Understand that you have a competitive advantage that no other person on earth does because you’re 100 percent unique in DNA, upbringing, and experiences. Understand that you must have something within you that you can “sell.” You can trade skills, experiences, and knowledge. Just find them and starting “selling yourself.”
4. Building a safety net with meaningful friendships and loyal followings.
When money is gone, loyal friends are what matters. And it’s completely true. Build your safety net long before you need them. Be helpful even to strangers. Praise people for even their smallest achievements. Do so without expecting anything in return.
Build loyal followings. These are people who admire you for your mind and heart. They love you for your strengths and for who you are. The Kardashian-Jenner clan is the best in this skill. They build loyal followings and interact with them. They give value to the audience by bringing positivity and reminding us that deep down inside, they are real people.

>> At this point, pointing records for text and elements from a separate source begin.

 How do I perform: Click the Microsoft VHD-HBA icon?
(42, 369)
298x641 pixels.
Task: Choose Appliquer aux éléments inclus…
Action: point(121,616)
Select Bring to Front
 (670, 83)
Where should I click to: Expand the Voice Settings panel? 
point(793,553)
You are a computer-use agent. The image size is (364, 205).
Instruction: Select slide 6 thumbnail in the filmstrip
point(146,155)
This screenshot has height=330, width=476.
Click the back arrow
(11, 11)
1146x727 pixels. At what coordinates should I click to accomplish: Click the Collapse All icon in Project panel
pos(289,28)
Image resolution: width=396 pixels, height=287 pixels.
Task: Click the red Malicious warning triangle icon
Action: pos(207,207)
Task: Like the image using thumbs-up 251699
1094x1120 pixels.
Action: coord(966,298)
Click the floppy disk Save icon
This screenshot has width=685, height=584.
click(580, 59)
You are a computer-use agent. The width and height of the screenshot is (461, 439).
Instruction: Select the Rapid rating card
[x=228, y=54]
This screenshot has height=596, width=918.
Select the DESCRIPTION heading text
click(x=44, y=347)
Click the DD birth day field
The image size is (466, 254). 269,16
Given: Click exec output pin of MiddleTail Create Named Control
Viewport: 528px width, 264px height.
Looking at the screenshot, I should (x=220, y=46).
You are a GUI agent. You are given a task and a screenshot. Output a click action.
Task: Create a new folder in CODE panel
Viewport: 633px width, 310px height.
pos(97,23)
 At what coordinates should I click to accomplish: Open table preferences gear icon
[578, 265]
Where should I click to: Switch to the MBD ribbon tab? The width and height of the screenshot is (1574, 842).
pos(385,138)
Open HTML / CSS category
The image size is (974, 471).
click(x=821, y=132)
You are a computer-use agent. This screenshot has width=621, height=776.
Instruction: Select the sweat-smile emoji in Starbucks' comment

5. Building a captive market for rainmaking millions.
The little blue book creator Emanuel Haldeman-Julius was his own rainmaker by creating a captive market by selling millions of tiny booklets sold for 5 to 50 cents a pop to subscribers of the almost-bankrupt newspaper he bought. Today, it can be easily done with a mailing list.
The key is, of course, gradually growing and cultivating followers. Give a lot of value to them and expect nothing in direct return. After spreading so many seeds around, you should be able to rake your millions from relationships created.
These five habits helped me heal from depression and prepare me for a bright future, despite the hardships and so many losses I experienced in the last couple years. I hope they help you too. Keep smiling.